A second prompt came from my discovery of Kurt Danziger's Naming the
Mind: How Psychology Found its Language (London: Sage, 1997). In the
initial chapter of that book he recounts an experience attempting to
design a seminar in psychology at an Indonesian university with an
Indonesian colleague. Neither scholar could recognise the terms used by
the other nor understand why he would ask the questions he was asking.
All the basic equipment of thought about what we call psychological
phenomena, what these phenomena are and so forth, both discovered to be
utterly different across the two cultures:
> ...his topics were not only unfamiliar to me, I found his description
> of them hard to follow. They did not seem to me to constitute natural
> domains, and the questions to which they led seemed to be based on
> assumptions I could not share. Then he pointed out that I too was
> making a few assumptions which he found equally difficult to accept.
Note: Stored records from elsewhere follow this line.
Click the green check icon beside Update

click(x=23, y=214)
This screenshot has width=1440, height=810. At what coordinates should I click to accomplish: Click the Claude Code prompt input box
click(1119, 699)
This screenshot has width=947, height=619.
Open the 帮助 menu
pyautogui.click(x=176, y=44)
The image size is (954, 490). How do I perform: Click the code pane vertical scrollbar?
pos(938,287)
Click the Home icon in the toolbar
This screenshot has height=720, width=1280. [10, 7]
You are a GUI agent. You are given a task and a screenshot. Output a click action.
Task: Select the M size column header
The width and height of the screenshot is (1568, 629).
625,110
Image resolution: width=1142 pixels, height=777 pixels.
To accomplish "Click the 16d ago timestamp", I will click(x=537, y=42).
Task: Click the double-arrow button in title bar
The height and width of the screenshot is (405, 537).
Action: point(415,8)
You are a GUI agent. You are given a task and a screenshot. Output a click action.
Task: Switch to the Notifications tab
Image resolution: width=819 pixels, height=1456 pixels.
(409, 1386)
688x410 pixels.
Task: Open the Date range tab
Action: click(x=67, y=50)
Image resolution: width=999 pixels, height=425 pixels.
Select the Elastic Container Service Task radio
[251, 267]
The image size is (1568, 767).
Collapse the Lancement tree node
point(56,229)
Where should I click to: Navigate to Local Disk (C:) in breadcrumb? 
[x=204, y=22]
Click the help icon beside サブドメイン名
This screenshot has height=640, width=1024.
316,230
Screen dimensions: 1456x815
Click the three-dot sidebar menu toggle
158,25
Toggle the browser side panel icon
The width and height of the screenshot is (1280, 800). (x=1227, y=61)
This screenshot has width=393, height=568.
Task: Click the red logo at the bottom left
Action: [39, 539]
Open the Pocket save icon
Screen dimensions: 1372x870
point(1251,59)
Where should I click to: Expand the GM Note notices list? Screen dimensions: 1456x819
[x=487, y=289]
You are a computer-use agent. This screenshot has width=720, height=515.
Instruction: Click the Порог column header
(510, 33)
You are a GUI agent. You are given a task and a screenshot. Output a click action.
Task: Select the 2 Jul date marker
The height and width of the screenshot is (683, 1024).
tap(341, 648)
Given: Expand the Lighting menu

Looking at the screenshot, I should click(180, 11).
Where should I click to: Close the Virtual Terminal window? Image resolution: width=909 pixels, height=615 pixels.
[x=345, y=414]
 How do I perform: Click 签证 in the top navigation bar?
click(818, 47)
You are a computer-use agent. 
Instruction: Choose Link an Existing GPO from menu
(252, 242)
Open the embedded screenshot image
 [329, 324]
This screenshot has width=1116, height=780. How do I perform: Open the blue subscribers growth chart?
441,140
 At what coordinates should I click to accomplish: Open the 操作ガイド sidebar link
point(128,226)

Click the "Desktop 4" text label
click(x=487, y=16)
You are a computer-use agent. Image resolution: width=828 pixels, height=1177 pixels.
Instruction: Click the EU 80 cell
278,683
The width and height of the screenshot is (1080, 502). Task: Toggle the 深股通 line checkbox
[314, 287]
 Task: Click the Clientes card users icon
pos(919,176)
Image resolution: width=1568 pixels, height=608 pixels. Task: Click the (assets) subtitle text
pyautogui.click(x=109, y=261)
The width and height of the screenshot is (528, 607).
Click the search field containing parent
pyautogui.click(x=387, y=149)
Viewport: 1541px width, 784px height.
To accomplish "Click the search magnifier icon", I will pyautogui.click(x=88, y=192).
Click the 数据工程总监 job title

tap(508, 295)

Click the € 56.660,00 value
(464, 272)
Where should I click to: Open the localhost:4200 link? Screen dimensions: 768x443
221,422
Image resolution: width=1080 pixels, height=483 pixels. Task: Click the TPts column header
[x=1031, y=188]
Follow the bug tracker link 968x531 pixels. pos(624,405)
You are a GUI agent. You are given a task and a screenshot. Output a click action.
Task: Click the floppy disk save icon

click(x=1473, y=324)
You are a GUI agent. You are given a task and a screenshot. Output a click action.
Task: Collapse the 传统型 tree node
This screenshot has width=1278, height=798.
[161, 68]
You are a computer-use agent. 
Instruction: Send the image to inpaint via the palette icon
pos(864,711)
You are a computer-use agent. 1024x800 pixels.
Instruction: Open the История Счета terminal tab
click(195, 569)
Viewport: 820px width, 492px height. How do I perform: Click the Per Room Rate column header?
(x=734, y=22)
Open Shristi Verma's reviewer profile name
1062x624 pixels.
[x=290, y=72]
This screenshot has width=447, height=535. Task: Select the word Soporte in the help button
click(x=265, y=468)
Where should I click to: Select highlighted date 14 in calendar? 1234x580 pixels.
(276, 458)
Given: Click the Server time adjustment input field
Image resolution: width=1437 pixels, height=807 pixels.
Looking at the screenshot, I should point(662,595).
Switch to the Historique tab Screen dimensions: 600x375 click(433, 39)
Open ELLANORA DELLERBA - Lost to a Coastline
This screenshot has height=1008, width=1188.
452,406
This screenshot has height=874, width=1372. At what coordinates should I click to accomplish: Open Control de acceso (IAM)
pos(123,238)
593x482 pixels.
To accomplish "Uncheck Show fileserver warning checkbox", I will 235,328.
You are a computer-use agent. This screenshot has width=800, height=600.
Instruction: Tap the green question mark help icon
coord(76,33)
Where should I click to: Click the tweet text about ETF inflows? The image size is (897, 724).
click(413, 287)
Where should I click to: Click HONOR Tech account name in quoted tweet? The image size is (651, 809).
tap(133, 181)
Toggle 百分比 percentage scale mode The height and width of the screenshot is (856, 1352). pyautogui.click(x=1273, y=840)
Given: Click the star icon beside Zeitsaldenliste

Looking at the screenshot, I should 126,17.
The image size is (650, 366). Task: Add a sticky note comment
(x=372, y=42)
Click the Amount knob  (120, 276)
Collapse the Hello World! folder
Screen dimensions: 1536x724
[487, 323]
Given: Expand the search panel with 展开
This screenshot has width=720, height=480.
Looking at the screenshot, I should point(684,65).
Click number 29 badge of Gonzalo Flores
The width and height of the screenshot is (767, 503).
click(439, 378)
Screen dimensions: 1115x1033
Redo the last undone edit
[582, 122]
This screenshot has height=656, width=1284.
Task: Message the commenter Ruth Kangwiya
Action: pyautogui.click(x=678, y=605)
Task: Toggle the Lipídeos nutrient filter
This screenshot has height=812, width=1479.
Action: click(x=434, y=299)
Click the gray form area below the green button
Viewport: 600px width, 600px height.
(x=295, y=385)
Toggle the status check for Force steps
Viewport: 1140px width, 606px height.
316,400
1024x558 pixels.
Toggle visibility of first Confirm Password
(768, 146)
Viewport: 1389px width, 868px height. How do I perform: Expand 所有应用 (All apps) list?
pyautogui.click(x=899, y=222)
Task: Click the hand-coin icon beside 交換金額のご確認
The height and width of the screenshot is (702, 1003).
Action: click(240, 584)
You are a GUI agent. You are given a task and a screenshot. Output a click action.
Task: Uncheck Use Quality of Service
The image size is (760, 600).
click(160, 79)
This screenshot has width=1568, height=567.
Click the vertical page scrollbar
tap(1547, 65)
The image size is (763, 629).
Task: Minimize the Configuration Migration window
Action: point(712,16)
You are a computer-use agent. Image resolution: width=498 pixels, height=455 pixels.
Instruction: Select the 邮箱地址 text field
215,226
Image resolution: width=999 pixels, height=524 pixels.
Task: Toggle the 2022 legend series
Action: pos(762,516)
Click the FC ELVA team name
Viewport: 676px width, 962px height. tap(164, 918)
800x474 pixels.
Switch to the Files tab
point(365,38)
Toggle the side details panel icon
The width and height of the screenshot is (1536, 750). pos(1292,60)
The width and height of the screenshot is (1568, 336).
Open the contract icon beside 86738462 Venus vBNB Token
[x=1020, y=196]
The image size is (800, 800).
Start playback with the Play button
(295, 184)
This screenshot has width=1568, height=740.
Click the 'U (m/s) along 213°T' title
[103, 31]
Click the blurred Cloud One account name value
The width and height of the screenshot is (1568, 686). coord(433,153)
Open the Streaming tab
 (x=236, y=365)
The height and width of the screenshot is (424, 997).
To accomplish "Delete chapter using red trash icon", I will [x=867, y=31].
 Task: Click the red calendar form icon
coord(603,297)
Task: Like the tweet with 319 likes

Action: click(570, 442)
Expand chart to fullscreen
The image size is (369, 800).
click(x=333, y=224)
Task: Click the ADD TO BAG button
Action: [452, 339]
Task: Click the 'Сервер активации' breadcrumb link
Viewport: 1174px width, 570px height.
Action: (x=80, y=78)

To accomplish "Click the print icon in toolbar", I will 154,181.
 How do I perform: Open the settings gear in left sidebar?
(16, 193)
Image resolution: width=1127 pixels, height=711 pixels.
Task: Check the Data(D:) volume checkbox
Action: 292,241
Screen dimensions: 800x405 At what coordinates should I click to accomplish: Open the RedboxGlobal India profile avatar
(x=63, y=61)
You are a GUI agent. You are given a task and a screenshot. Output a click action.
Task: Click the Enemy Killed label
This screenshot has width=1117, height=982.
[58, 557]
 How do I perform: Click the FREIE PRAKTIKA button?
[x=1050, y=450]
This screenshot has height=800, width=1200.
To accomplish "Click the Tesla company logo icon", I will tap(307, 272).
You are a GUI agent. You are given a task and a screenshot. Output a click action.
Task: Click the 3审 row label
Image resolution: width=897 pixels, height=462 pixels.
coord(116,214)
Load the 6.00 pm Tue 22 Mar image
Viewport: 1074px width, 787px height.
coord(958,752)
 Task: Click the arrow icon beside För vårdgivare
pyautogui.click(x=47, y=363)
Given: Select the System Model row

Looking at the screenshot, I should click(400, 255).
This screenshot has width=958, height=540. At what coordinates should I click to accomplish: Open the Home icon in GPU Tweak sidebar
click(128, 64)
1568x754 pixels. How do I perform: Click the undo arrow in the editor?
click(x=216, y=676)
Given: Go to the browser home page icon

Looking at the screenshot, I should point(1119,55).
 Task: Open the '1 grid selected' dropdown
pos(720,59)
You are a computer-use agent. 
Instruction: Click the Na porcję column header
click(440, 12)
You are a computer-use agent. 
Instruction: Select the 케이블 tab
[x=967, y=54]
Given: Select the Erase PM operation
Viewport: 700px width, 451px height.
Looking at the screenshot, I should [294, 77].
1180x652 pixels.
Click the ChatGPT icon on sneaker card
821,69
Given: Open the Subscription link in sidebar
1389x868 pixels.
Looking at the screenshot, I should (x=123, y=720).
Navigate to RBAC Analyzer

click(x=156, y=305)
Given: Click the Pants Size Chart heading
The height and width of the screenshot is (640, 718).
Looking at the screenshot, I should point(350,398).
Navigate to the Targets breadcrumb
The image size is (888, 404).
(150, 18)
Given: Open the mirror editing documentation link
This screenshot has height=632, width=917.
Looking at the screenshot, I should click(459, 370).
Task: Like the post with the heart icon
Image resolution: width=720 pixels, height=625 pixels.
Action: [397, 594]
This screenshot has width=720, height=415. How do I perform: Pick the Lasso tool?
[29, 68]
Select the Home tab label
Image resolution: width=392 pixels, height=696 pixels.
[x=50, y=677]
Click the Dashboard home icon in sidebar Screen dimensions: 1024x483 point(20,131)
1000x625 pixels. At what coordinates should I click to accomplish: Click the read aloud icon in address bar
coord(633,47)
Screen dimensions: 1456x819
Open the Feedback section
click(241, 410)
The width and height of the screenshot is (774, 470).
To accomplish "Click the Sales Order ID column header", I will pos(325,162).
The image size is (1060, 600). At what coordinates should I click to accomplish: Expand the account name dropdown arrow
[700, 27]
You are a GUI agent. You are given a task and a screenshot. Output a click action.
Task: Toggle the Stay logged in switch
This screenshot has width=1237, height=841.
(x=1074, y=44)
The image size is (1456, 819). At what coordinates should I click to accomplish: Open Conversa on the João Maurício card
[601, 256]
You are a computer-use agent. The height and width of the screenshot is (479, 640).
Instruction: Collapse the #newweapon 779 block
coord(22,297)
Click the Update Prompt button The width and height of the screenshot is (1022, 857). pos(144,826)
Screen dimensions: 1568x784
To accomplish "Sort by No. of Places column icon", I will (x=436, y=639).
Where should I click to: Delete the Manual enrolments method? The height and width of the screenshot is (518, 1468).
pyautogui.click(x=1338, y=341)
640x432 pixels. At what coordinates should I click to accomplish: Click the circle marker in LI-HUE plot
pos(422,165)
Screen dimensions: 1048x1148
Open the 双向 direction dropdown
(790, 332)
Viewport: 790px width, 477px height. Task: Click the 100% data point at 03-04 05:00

> In drawing up our list of topics and in formulating our questions
> about them we were both taking a lot for granted, but agreement on
> what was to be taken for granted proved quite elusive. It became
> obvious that if we were to have a joint seminar it would quickly turn
> into a discussion of philosophical, not psychological, issues. That
> was not what I had had in mind. (p. 2)
Quite quickly we find ourselves on the comparative terrain explored so
brilliantly by Geoffrey Lloyd, e.g. in Cognitive Variations: Reflections
on the Unity and Diversity of the Human Mind (Oxford: Clarendon Press,
2007). But, as Danziger says, the immediate questions for a discipline
that finds itself on such uncertain terrain, lies with its own discourse.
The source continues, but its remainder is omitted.